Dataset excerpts
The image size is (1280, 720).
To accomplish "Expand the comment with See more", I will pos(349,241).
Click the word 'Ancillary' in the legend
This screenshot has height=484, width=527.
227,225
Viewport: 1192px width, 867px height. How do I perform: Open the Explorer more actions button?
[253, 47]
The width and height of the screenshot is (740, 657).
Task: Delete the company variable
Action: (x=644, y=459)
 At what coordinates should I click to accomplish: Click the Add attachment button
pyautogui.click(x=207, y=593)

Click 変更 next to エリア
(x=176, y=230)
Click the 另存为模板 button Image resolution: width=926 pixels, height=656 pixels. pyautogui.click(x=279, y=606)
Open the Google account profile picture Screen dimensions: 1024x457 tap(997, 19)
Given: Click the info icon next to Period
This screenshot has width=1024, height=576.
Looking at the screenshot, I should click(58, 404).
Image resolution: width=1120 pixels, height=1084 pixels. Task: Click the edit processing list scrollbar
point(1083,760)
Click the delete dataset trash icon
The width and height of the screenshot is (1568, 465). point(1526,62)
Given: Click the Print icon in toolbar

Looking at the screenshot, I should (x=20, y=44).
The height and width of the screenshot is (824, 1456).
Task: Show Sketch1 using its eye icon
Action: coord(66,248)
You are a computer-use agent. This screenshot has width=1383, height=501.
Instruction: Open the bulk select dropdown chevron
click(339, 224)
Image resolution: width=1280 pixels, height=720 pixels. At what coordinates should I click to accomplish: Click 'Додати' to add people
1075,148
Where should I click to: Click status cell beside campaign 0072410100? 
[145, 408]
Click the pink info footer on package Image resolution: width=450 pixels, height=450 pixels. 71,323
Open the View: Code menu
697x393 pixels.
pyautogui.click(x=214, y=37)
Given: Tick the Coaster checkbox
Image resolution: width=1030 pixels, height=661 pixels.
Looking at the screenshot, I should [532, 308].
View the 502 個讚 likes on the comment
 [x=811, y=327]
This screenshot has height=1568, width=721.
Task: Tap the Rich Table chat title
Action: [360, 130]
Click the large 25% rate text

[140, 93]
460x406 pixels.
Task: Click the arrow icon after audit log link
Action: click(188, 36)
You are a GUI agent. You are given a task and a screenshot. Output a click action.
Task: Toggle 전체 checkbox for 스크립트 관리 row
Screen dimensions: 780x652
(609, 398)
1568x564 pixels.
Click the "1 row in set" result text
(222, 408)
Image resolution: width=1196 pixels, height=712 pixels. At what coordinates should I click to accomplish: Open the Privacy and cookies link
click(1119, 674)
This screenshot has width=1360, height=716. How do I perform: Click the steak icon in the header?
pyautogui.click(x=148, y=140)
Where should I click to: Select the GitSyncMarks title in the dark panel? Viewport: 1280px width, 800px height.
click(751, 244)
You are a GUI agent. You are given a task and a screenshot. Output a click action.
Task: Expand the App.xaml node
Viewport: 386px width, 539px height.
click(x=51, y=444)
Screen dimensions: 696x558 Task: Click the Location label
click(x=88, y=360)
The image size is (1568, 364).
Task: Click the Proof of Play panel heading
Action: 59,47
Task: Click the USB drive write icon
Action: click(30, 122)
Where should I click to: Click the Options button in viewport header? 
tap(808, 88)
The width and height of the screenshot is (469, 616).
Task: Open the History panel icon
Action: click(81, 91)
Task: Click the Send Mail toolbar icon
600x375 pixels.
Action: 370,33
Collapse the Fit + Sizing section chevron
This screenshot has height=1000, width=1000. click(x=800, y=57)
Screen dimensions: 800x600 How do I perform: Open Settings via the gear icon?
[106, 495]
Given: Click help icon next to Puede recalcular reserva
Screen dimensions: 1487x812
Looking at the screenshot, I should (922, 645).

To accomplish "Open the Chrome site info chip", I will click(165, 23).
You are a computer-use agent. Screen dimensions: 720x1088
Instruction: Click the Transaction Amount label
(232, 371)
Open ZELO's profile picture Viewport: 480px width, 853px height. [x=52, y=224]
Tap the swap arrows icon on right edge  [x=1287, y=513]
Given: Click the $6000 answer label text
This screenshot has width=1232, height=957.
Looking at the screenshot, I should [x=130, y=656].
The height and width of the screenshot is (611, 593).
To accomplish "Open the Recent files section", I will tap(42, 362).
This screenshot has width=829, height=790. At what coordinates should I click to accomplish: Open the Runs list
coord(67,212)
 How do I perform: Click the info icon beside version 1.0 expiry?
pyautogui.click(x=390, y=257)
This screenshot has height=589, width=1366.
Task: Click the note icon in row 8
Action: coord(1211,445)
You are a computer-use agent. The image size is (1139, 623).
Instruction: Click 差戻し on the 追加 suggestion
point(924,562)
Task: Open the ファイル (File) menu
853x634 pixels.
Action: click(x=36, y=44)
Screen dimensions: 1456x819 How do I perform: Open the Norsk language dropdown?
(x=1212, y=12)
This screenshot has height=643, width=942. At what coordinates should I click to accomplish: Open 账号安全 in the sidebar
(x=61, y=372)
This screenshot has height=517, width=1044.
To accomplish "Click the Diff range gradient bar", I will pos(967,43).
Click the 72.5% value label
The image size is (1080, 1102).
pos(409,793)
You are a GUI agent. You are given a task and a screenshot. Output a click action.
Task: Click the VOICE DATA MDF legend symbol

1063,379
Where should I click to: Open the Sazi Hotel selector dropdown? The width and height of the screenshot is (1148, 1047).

> _EXERCISE OBJECTIVE_
Transcribe every entry word for word.

> _REPLY TO THE EXERCISE_
The image size is (1280, 720).
To accomplish "Expand the comment with See more", I will pos(349,241).
Click the word 'Ancillary' in the legend
This screenshot has height=484, width=527.
227,225
Viewport: 1192px width, 867px height. How do I perform: Open the Explorer more actions button?
[253, 47]
The width and height of the screenshot is (740, 657).
Task: Delete the company variable
Action: (x=644, y=459)
 At what coordinates should I click to accomplish: Click the Add attachment button
pyautogui.click(x=207, y=593)

Click 変更 next to エリア
(x=176, y=230)
Click the 另存为模板 button Image resolution: width=926 pixels, height=656 pixels. pyautogui.click(x=279, y=606)
Open the Google account profile picture Screen dimensions: 1024x457 tap(997, 19)
Given: Click the info icon next to Period
This screenshot has width=1024, height=576.
Looking at the screenshot, I should click(58, 404).
Image resolution: width=1120 pixels, height=1084 pixels. Task: Click the edit processing list scrollbar
point(1083,760)
Click the delete dataset trash icon
The width and height of the screenshot is (1568, 465). point(1526,62)
Given: Click the Print icon in toolbar

Looking at the screenshot, I should (x=20, y=44).
The height and width of the screenshot is (824, 1456).
Task: Show Sketch1 using its eye icon
Action: coord(66,248)
You are a computer-use agent. This screenshot has width=1383, height=501.
Instruction: Open the bulk select dropdown chevron
click(339, 224)
Image resolution: width=1280 pixels, height=720 pixels. At what coordinates should I click to accomplish: Click 'Додати' to add people
1075,148
Where should I click to: Click status cell beside campaign 0072410100? 
[145, 408]
Click the pink info footer on package Image resolution: width=450 pixels, height=450 pixels. 71,323
Open the View: Code menu
697x393 pixels.
pyautogui.click(x=214, y=37)
Given: Tick the Coaster checkbox
Image resolution: width=1030 pixels, height=661 pixels.
Looking at the screenshot, I should [532, 308].
View the 502 個讚 likes on the comment
 [x=811, y=327]
This screenshot has height=1568, width=721.
Task: Tap the Rich Table chat title
Action: [360, 130]
Click the large 25% rate text

[140, 93]
460x406 pixels.
Task: Click the arrow icon after audit log link
Action: click(188, 36)
You are a GUI agent. You are given a task and a screenshot. Output a click action.
Task: Toggle 전체 checkbox for 스크립트 관리 row
Screen dimensions: 780x652
(609, 398)
1568x564 pixels.
Click the "1 row in set" result text
(222, 408)
Image resolution: width=1196 pixels, height=712 pixels. At what coordinates should I click to accomplish: Open the Privacy and cookies link
click(1119, 674)
This screenshot has width=1360, height=716. How do I perform: Click the steak icon in the header?
pyautogui.click(x=148, y=140)
Where should I click to: Select the GitSyncMarks title in the dark panel? Viewport: 1280px width, 800px height.
click(751, 244)
You are a GUI agent. You are given a task and a screenshot. Output a click action.
Task: Expand the App.xaml node
Viewport: 386px width, 539px height.
click(x=51, y=444)
Screen dimensions: 696x558 Task: Click the Location label
click(x=88, y=360)
The image size is (1568, 364).
Task: Click the Proof of Play panel heading
Action: 59,47
Task: Click the USB drive write icon
Action: click(30, 122)
Where should I click to: Click the Options button in viewport header? 
tap(808, 88)
The width and height of the screenshot is (469, 616).
Task: Open the History panel icon
Action: click(81, 91)
Task: Click the Send Mail toolbar icon
600x375 pixels.
Action: 370,33
Collapse the Fit + Sizing section chevron
This screenshot has height=1000, width=1000. click(x=800, y=57)
Screen dimensions: 800x600 How do I perform: Open Settings via the gear icon?
[106, 495]
Given: Click help icon next to Puede recalcular reserva
Screen dimensions: 1487x812
Looking at the screenshot, I should (922, 645).

To accomplish "Open the Chrome site info chip", I will click(165, 23).
You are a computer-use agent. Screen dimensions: 720x1088
Instruction: Click the Transaction Amount label
(232, 371)
Open ZELO's profile picture Viewport: 480px width, 853px height. [x=52, y=224]
Tap the swap arrows icon on right edge  [x=1287, y=513]
Given: Click the $6000 answer label text
This screenshot has width=1232, height=957.
Looking at the screenshot, I should [x=130, y=656].
The height and width of the screenshot is (611, 593).
To accomplish "Open the Recent files section", I will tap(42, 362).
This screenshot has width=829, height=790. At what coordinates should I click to accomplish: Open the Runs list
coord(67,212)
 How do I perform: Click the info icon beside version 1.0 expiry?
pyautogui.click(x=390, y=257)
This screenshot has height=589, width=1366.
Task: Click the note icon in row 8
Action: coord(1211,445)
You are a computer-use agent. The image size is (1139, 623).
Instruction: Click 差戻し on the 追加 suggestion
point(924,562)
Task: Open the ファイル (File) menu
853x634 pixels.
Action: click(x=36, y=44)
Screen dimensions: 1456x819 How do I perform: Open the Norsk language dropdown?
(x=1212, y=12)
This screenshot has height=643, width=942. At what coordinates should I click to accomplish: Open 账号安全 in the sidebar
(x=61, y=372)
This screenshot has height=517, width=1044.
To accomplish "Click the Diff range gradient bar", I will pos(967,43).
Click the 72.5% value label
The image size is (1080, 1102).
pos(409,793)
You are a GUI agent. You are given a task and a screenshot. Output a click action.
Task: Click the VOICE DATA MDF legend symbol

1063,379
Where should I click to: Open the Sazi Hotel selector dropdown? The width and height of the screenshot is (1148, 1047).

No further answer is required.